Exercise materials =>

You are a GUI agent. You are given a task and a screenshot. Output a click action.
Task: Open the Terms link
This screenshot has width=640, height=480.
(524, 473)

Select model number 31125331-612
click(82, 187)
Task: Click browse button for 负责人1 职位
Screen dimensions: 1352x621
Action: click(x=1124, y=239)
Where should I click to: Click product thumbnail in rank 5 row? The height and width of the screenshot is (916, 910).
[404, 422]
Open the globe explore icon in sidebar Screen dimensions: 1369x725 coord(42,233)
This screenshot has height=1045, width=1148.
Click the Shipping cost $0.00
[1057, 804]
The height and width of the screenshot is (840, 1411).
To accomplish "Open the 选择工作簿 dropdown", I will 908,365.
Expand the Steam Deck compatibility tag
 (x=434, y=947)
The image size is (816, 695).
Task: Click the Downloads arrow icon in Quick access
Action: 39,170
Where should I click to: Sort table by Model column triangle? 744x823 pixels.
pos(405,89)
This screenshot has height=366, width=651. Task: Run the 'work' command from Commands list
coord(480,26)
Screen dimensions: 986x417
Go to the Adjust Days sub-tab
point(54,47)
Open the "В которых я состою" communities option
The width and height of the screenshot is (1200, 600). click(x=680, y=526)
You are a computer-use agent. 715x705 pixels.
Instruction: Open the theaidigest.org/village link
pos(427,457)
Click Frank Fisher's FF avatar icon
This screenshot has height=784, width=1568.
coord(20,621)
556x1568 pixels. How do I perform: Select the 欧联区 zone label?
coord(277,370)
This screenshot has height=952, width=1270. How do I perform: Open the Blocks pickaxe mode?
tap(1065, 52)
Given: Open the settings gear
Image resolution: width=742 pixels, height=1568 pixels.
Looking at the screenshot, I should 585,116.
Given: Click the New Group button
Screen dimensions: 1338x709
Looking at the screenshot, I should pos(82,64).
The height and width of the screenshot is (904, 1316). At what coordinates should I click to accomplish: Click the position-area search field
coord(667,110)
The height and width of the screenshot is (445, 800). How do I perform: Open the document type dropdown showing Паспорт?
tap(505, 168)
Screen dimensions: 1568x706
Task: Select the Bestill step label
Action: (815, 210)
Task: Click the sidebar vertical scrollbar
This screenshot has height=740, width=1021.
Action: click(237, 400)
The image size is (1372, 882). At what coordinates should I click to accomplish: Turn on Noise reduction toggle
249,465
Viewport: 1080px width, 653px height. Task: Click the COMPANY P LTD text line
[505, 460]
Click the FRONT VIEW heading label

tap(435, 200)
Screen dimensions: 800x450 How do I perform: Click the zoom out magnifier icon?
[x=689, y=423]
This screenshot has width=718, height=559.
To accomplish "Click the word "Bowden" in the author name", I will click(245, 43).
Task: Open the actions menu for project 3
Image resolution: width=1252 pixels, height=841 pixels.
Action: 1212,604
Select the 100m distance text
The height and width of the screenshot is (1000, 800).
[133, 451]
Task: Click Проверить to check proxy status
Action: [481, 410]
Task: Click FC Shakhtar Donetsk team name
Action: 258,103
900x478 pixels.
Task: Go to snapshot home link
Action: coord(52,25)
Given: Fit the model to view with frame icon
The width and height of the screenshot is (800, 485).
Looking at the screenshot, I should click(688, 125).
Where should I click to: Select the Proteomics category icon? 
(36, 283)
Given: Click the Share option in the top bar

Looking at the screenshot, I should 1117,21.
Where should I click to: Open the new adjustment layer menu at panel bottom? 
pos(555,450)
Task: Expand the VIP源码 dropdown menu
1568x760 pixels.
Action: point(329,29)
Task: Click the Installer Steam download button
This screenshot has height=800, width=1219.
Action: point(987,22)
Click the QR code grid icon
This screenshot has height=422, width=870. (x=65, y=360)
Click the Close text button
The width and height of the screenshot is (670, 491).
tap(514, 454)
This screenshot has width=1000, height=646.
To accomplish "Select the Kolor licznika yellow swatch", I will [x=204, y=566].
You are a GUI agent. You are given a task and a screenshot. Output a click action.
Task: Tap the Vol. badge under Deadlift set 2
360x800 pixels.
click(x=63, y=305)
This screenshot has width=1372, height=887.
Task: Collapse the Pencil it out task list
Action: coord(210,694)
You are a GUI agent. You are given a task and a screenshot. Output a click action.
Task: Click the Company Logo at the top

Prompt =>
Turn every line of the records above into a JSON list of strings, one string per line, and leave out the blank lines.

Solution to this problem =>
[
  "You are a GUI agent. You are given a task and a screenshot. Output a click action.",
  "Task: Open the Terms link",
  "This screenshot has width=640, height=480.",
  "(524, 473)",
  "Select model number 31125331-612",
  "click(82, 187)",
  "Task: Click browse button for 负责人1 职位",
  "Screen dimensions: 1352x621",
  "Action: click(x=1124, y=239)",
  "Where should I click to: Click product thumbnail in rank 5 row? The height and width of the screenshot is (916, 910).",
  "[404, 422]",
  "Open the globe explore icon in sidebar Screen dimensions: 1369x725 coord(42,233)",
  "This screenshot has height=1045, width=1148.",
  "Click the Shipping cost $0.00",
  "[1057, 804]",
  "The height and width of the screenshot is (840, 1411).",
  "To accomplish \"Open the 选择工作簿 dropdown\", I will 908,365.",
  "Expand the Steam Deck compatibility tag",
  " (x=434, y=947)",
  "The image size is (816, 695).",
  "Task: Click the Downloads arrow icon in Quick access",
  "Action: 39,170",
  "Where should I click to: Sort table by Model column triangle? 744x823 pixels.",
  "pos(405,89)",
  "This screenshot has height=366, width=651. Task: Run the 'work' command from Commands list",
  "coord(480,26)",
  "Screen dimensions: 986x417",
  "Go to the Adjust Days sub-tab",
  "point(54,47)",
  "Open the \"В которых я состою\" communities option",
  "The width and height of the screenshot is (1200, 600). click(x=680, y=526)",
  "You are a computer-use agent. 715x705 pixels.",
  "Instruction: Open the theaidigest.org/village link",
  "pos(427,457)",
  "Click Frank Fisher's FF avatar icon",
  "This screenshot has height=784, width=1568.",
  "coord(20,621)",
  "556x1568 pixels. How do I perform: Select the 欧联区 zone label?",
  "coord(277,370)",
  "This screenshot has height=952, width=1270. How do I perform: Open the Blocks pickaxe mode?",
  "tap(1065, 52)",
  "Given: Open the settings gear",
  "Image resolution: width=742 pixels, height=1568 pixels.",
  "Looking at the screenshot, I should 585,116.",
  "Given: Click the New Group button",
  "Screen dimensions: 1338x709",
  "Looking at the screenshot, I should pos(82,64).",
  "The height and width of the screenshot is (904, 1316). At what coordinates should I click to accomplish: Click the position-area search field",
  "coord(667,110)",
  "The height and width of the screenshot is (445, 800). How do I perform: Open the document type dropdown showing Паспорт?",
  "tap(505, 168)",
  "Screen dimensions: 1568x706",
  "Task: Select the Bestill step label",
  "Action: (815, 210)",
  "Task: Click the sidebar vertical scrollbar",
  "This screenshot has height=740, width=1021.",
  "Action: click(237, 400)",
  "The image size is (1372, 882). At what coordinates should I click to accomplish: Turn on Noise reduction toggle",
  "249,465",
  "Viewport: 1080px width, 653px height. Task: Click the COMPANY P LTD text line",
  "[505, 460]",
  "Click the FRONT VIEW heading label",
  "tap(435, 200)",
  "Screen dimensions: 800x450 How do I perform: Click the zoom out magnifier icon?",
  "[x=689, y=423]",
  "This screenshot has width=718, height=559.",
  "To accomplish \"Click the word \"Bowden\" in the author name\", I will click(245, 43).",
  "Task: Open the actions menu for project 3",
  "Image resolution: width=1252 pixels, height=841 pixels.",
  "Action: 1212,604",
  "Select the 100m distance text",
  "The height and width of the screenshot is (1000, 800).",
  "[133, 451]",
  "Task: Click Проверить to check proxy status",
  "Action: [481, 410]",
  "Task: Click FC Shakhtar Donetsk team name",
  "Action: 258,103",
  "900x478 pixels.",
  "Task: Go to snapshot home link",
  "Action: coord(52,25)",
  "Given: Fit the model to view with frame icon",
  "The width and height of the screenshot is (800, 485).",
  "Looking at the screenshot, I should click(688, 125).",
  "Where should I click to: Select the Proteomics category icon? ",
  "(36, 283)",
  "Given: Click the Share option in the top bar",
  "Looking at the screenshot, I should 1117,21.",
  "Where should I click to: Open the new adjustment layer menu at panel bottom? ",
  "pos(555,450)",
  "Task: Expand the VIP源码 dropdown menu",
  "1568x760 pixels.",
  "Action: point(329,29)",
  "Task: Click the Installer Steam download button",
  "This screenshot has height=800, width=1219.",
  "Action: point(987,22)",
  "Click the QR code grid icon",
  "This screenshot has height=422, width=870. (x=65, y=360)",
  "Click the Close text button",
  "The width and height of the screenshot is (670, 491).",
  "tap(514, 454)",
  "This screenshot has width=1000, height=646.",
  "To accomplish \"Select the Kolor licznika yellow swatch\", I will [x=204, y=566].",
  "You are a GUI agent. You are given a task and a screenshot. Output a click action.",
  "Task: Tap the Vol. badge under Deadlift set 2",
  "360x800 pixels.",
  "click(x=63, y=305)",
  "This screenshot has width=1372, height=887.",
  "Task: Collapse the Pencil it out task list",
  "Action: coord(210,694)",
  "You are a GUI agent. You are given a task and a screenshot. Output a click action.",
  "Task: Click the Company Logo at the top"
]